_LISTED ENTRIES_
------------------------------

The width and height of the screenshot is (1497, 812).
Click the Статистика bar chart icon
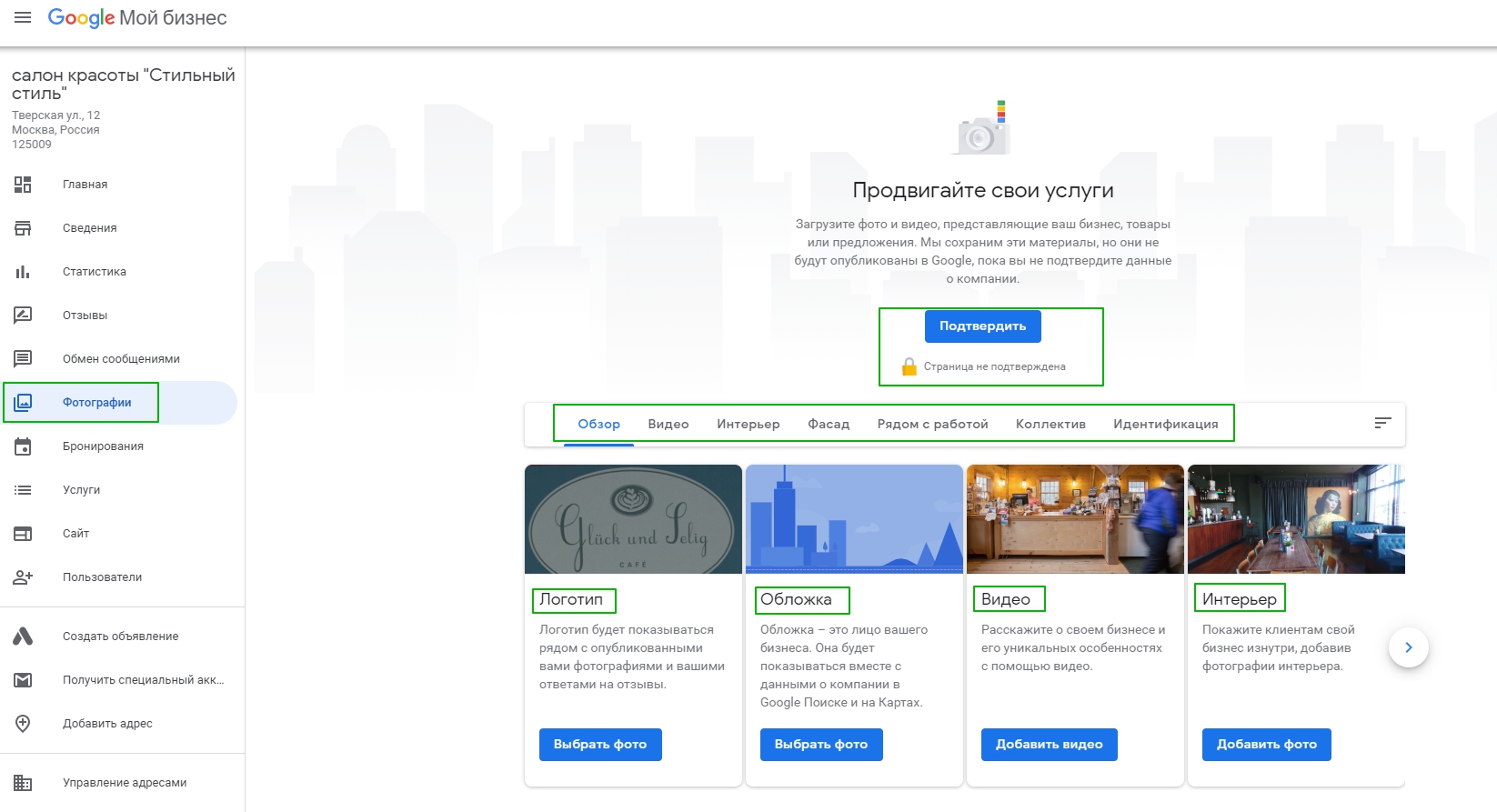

------------------------------

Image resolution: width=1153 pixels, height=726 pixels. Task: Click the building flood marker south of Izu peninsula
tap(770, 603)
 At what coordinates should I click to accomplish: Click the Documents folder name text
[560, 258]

------------------------------

_REQUIREMENT_
Where the data above reaches the line holding "The width and", begin printing, and stop after the line holding "Click the Статистика bar chart icon". Each line must be reproduced exactly, with nothing else added.

_EXERCISE SOLUTION_
The width and height of the screenshot is (1497, 812).
Click the Статистика bar chart icon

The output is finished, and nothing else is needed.